Task prompt:
Drop all pictures and repeat exactly the lines from the line holding "Where should I click to: Uncheck" through the end of the records.

-- Input data follows --

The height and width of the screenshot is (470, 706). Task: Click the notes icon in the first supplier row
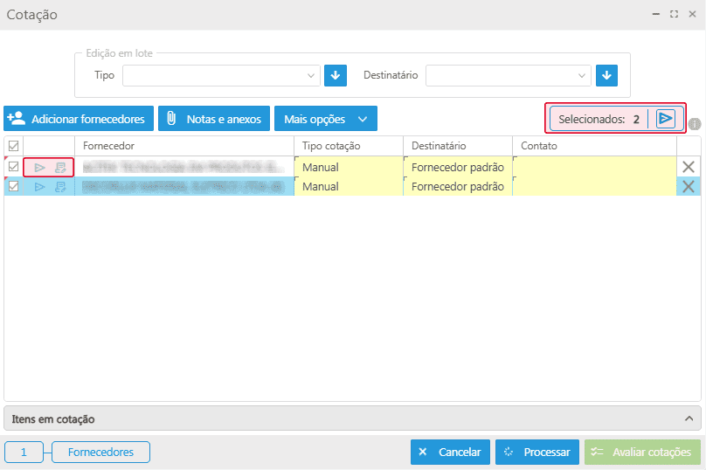coord(60,167)
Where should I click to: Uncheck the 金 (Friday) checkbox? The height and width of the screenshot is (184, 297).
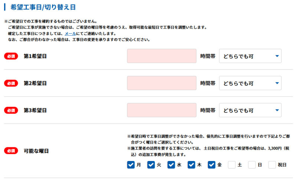pos(212,165)
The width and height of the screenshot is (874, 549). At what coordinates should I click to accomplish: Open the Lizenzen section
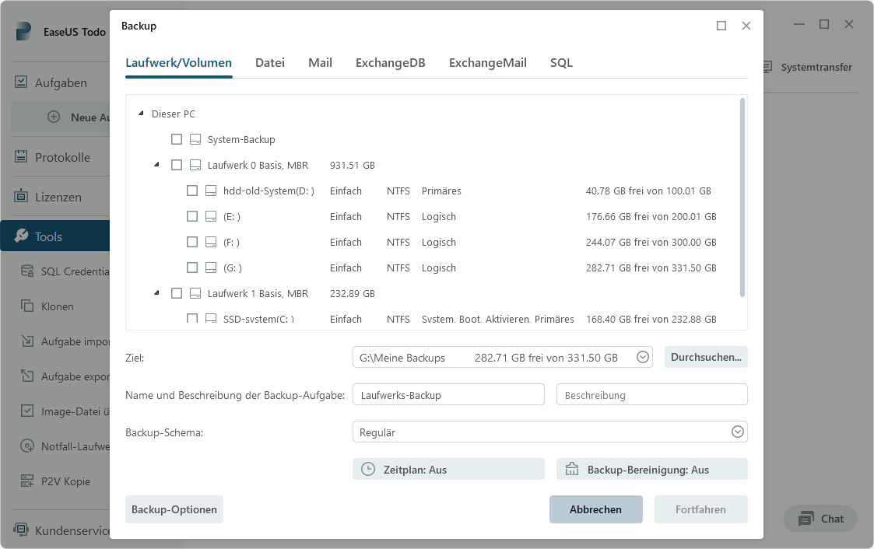(x=54, y=196)
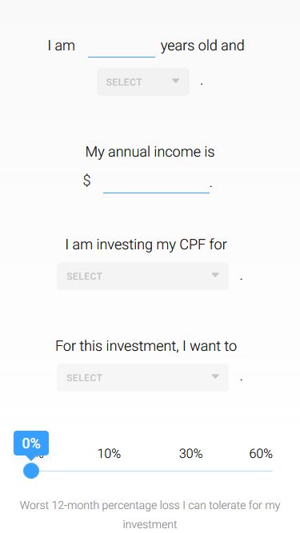
Task: Select the 10% mark on loss slider
Action: (109, 453)
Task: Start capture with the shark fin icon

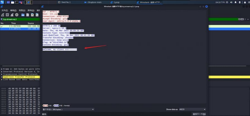Action: tap(2, 15)
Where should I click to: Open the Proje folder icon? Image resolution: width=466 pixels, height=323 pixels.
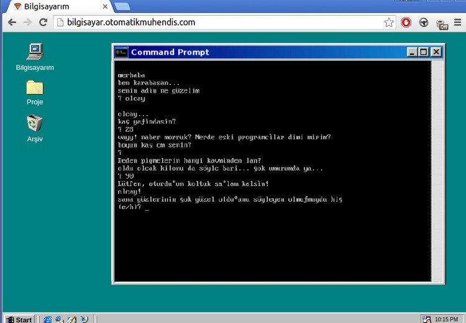pos(35,88)
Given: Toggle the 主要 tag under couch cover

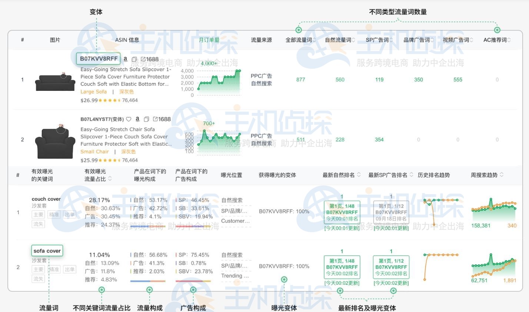Looking at the screenshot, I should 38,214.
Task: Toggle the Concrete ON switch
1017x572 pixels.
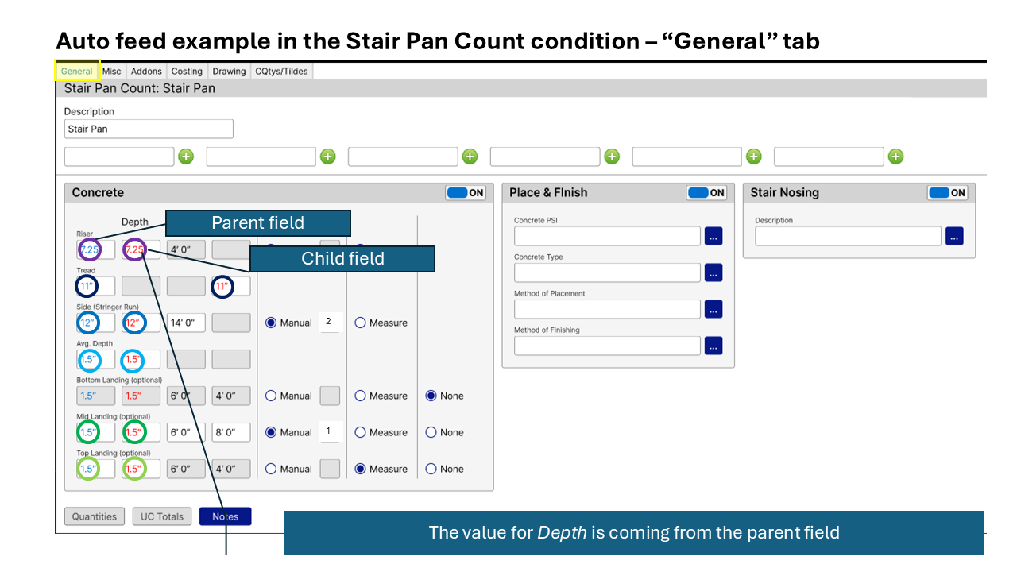Action: (x=466, y=193)
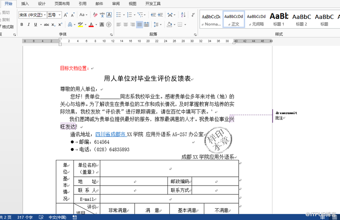Toggle justified paragraph alignment
Screen dimensions: 340x220
(140, 24)
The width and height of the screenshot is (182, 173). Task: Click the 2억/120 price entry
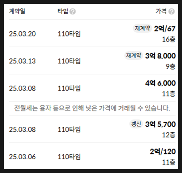(163, 151)
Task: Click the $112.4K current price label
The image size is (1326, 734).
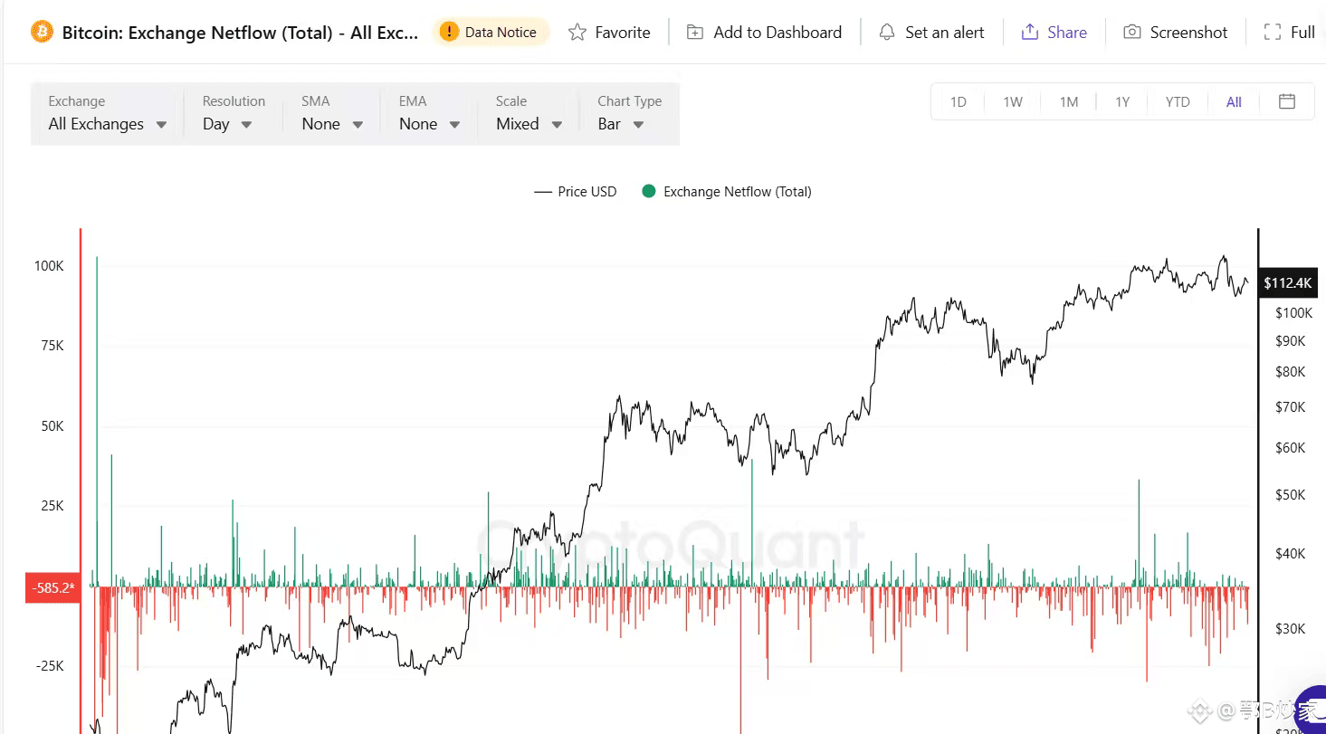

-- Input data concluded --

Your response:
Where should I click to: Uncheck the 金 (Friday) checkbox? The height and width of the screenshot is (184, 297).
pos(212,165)
The width and height of the screenshot is (874, 549). At what coordinates should I click to accomplish: Open the Lizenzen section
(x=54, y=196)
Task: Select the 10% mark on loss slider
Action: (109, 453)
Task: Start capture with the shark fin icon

Action: tap(2, 15)
Where should I click to: Open the Proje folder icon? Image resolution: width=466 pixels, height=323 pixels.
pos(35,88)
Given: Toggle the 主要 tag under couch cover

Looking at the screenshot, I should 38,214.
Task: Toggle the Concrete ON switch
1017x572 pixels.
Action: (x=466, y=193)
Toggle justified paragraph alignment
Screen dimensions: 340x220
(140, 24)
The width and height of the screenshot is (182, 173). Task: Click the 2억/120 price entry
(163, 151)
Task: Click the $112.4K current price label
The image size is (1326, 734).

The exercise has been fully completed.